Charcoal, 275 269 bytes

⪪⭆Ｉ⪪”}““p⟦｜nＤ9⁼KＵU⊟V≕λＧＮ¦Φ⌈∨﹪2_↔U⊖Ｒ#5⎚⮌⟧εy∧≧Ｖü>C\Ｗγ*⁴vÀ“§⦄℅JＸ？‖ρ⁷q⦃3∨∕ï'¹ＺＩl,)✂⁷◧⁵↙h″◨ρ∕ＧΠmＨCＩ↧⁷Ｄ➙Ｃ№r2ïa⌕XＨ↙→﹪b¬κς⌊⌈Ｒ[⁵C″⊙▷↥,}~jψ≔=⁵§ς⁶¦¤hl↶⦃∕b⬤Ｗ⁹ γτＴ↶ＱM<Y⁻ＱＪd@ 9⁴✂'ê≦↔Ｉn⊗Πⅉ⟧´A∕]«ez≧¦$⟧⌕ia6σ/↙⌈~Þ…Yr⎚↨ηü¹XＺ0？V＆ê¡ê\ＢＩHyoⅉ(；H～ς⦃¦À⧴Fς⁴êy↗¿w⟧Ｓa@)8⬤XêY⧴℅⊕0“dξ⁷∨4◧Ａ▶⍘yV\”⁶℅ι³²

Try it online! Link is to verbose version of code. Outputs in Traditional Chinese.

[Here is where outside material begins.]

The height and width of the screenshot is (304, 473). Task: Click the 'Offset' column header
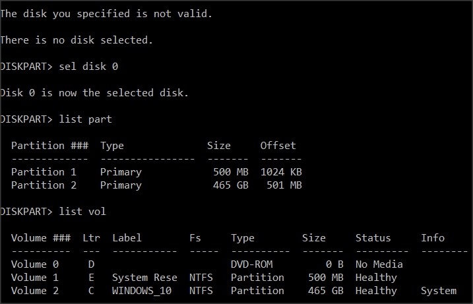278,146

Explanation:

    ”...”       Compressed string of code points
   ⪪     ⁶      Split into length 6 substrings
  Ｉ             Cast to integer
 ⭆              Map over code points and join
           ι    Current code point
          ℅     Convert to Unicode
⪪           ³²  Split into length 32 substrings
                Implicitly print

Edit: Saved 6 bytes by removing the spaces from my compressed string. Notes on the previous 275-byte version: Simplified Chinese is 9 bytes longer. I can print null bytes and then set the background to the ideographic space but that doesn't save any bytes. I even tried printing vertically (because that way I don't even have to print the null bytes) but that was actually 10 bytes longer. And I also tried encoding the differences between successive characters but that was 26 bytes longer.